All notions are tinted with memory. The Mariners are tinted with Dad's moustache. Lincoln Park is tinted with the hazy memory of napping with my mom on a blanket on the rocky beach. The Greece to the Czech Republic bike trip is tinted with Roman's rolled Drum.
Spanish is perhaps the most tinted of all, and it pleases me that in Spanish, red wine isn't vino rojo, but vino tinto: clarity obscured and enriched with color. My Spanish is tinted with Neruda, plaza Anibal Pinto, Flamenco, San Sebastian, le musee Picasso, the Pacific Ocean, the Morelia zocalo, the greased Pinochet-esqe hair of the Chilean Navy, the Spanglish of my student Flor.
Spanish has enchanted me and enamored me, and it continues to do so. I know why: its beauty, the cultures linked to it like branches to a tree, the memories I've grown from those branches.
Yet the tinting of Spanish for me was as domestic as can be: it began in high school.
While I still associate high school Spanish with the absolutely bizarre bee husbandry stories of Mr. Abrahamson and the saltwater, ear-infection stories of the Brazilian, Zahajko, the origins of my Spanish are tinted most with the sounds and steam of radiators.
In the southwest corner of my high school, I sat at my desk, the back of my chair hitting the radiators behind me. I wore the uniform of 90s adolescence: baggy jeans, pimples, running shoes.
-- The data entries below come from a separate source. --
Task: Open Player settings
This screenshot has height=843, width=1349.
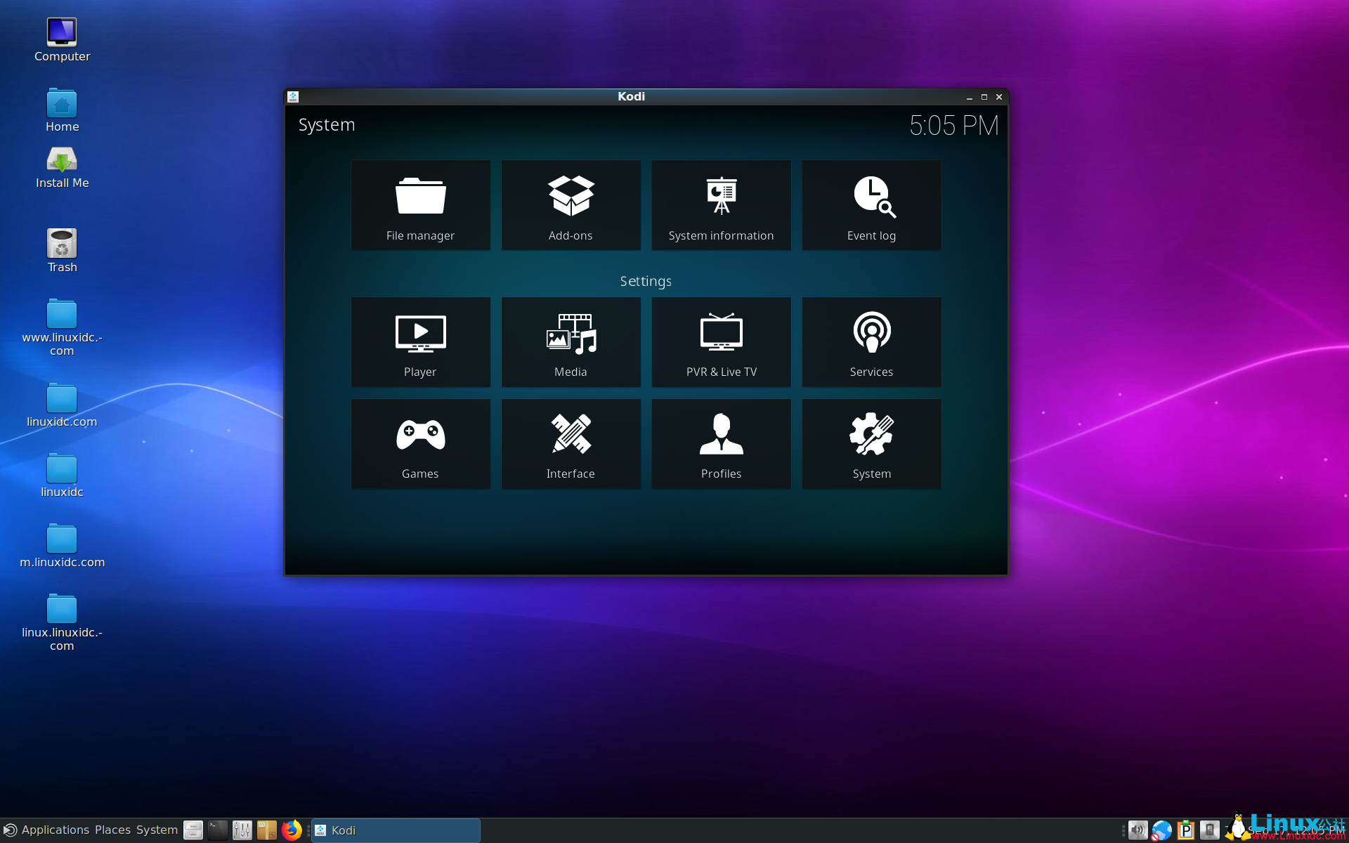Action: coord(419,342)

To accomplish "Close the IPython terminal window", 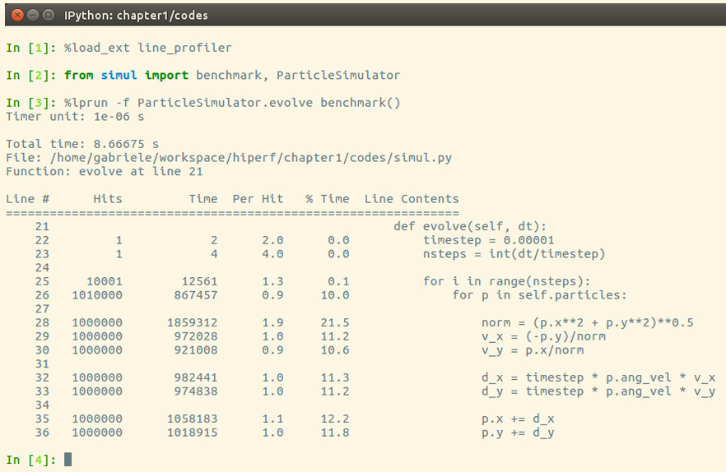I will [x=17, y=16].
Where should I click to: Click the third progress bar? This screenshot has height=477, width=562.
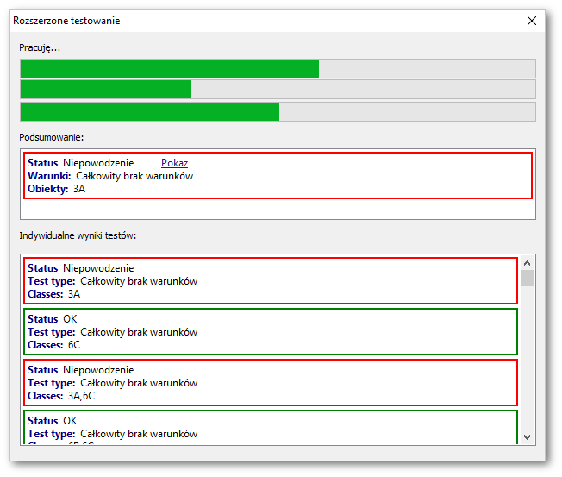pyautogui.click(x=277, y=111)
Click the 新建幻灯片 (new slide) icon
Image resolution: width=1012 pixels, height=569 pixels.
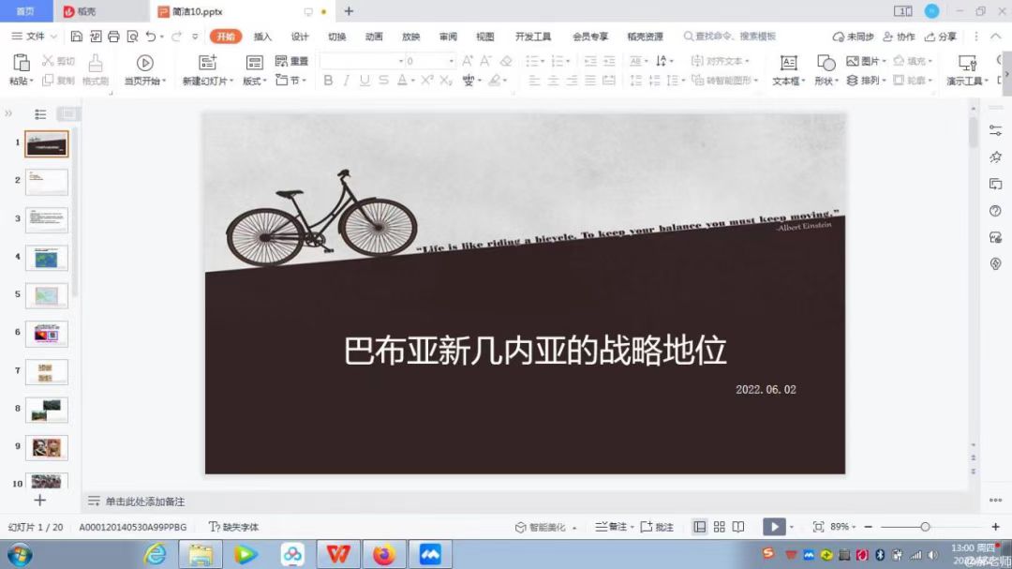(207, 61)
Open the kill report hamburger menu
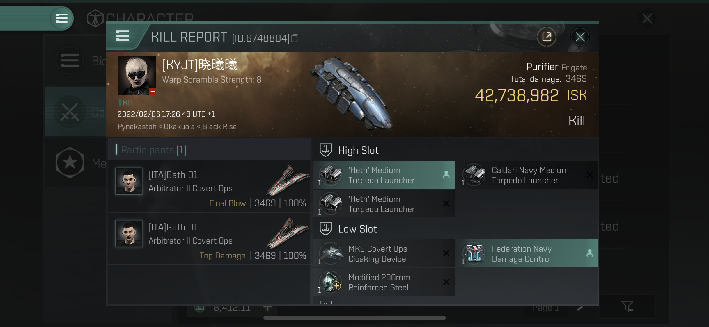 [123, 36]
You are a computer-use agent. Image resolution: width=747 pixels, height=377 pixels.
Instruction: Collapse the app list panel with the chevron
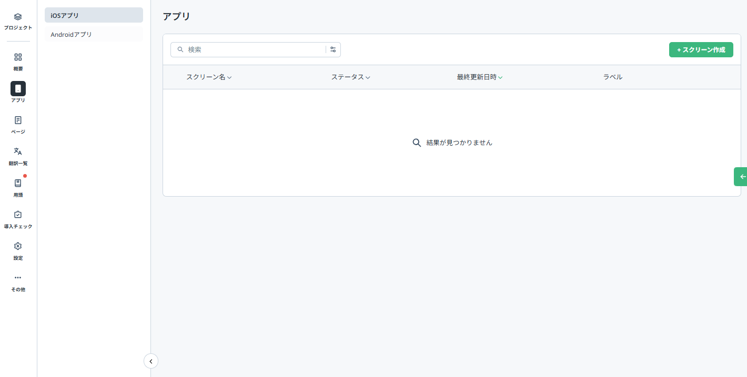pyautogui.click(x=151, y=361)
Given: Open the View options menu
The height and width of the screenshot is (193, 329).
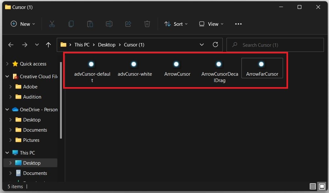Looking at the screenshot, I should point(211,24).
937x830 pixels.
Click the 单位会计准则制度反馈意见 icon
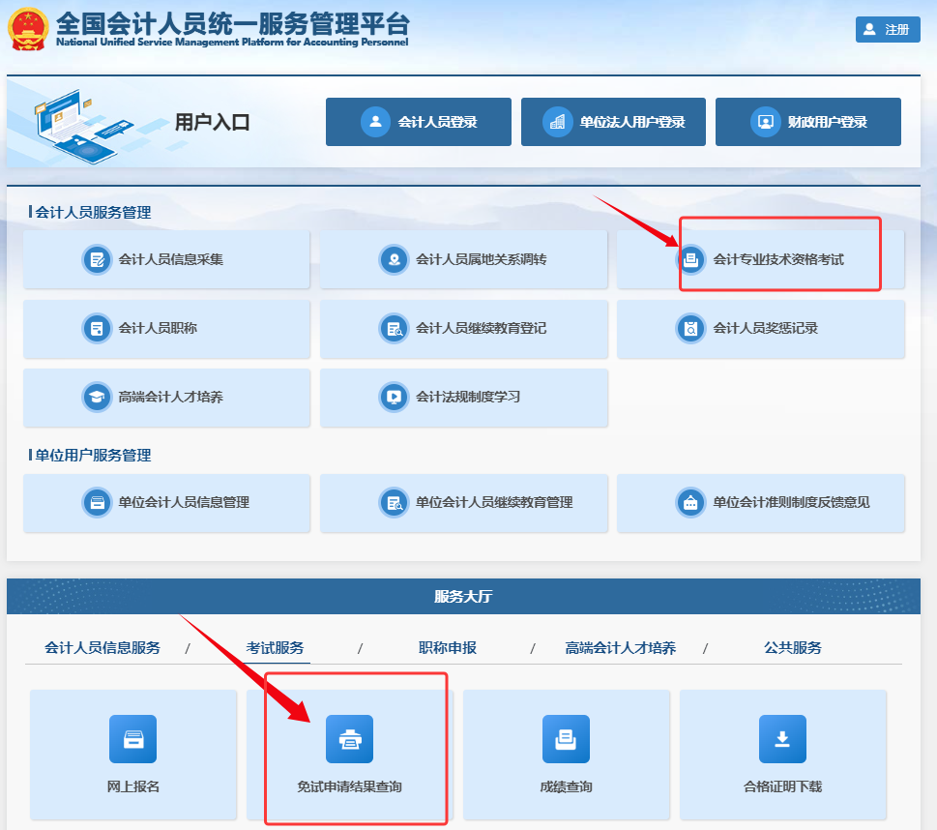click(x=690, y=502)
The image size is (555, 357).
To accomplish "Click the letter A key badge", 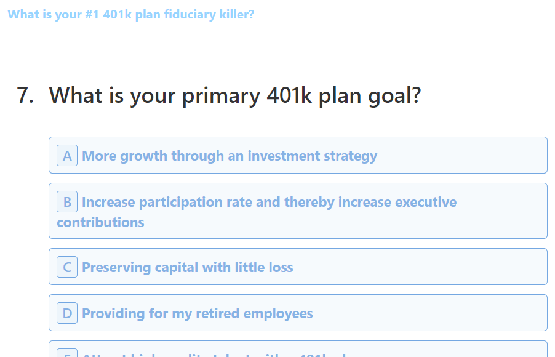I will 67,156.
The radiators clanked, hissed, and choked out of their metallic, serpentine forms. The windows above them steamed up so that none of us students could see 23rd Ave. nor the skippers smoking cigarettes with the French teacher, M. Prevert, nor the rain that obscured and enriched everything. On one side of me sat Chris Scallini, a weird guy, a little guy, a weird little guy, and on the other Chrissy Regal, a fellow West Seattleite, who had bum knees at the age of 14.
B.F. Skinner, who I largely dislike and find creepy, said, "Education is what survives when what has been learned has been forgotten."
And: I don't remember what I learned in this class. I don't remember the subjunctive; I don't remember the preterite exercises or the vocabulary building exercises. But: I do remember my education. I remember glancing at pictures of Cartagena; I remember looking at Don Quixote's sillhouette; I remember trying to pull out words from Gypsy King songs; I remember the hippyish girls in the room whose clothing was flowy and spoke with Ms. Patricia in private about her journeys in El Salvador. I remember the photo of Marquez looking down on us students. I remember his eyebrows.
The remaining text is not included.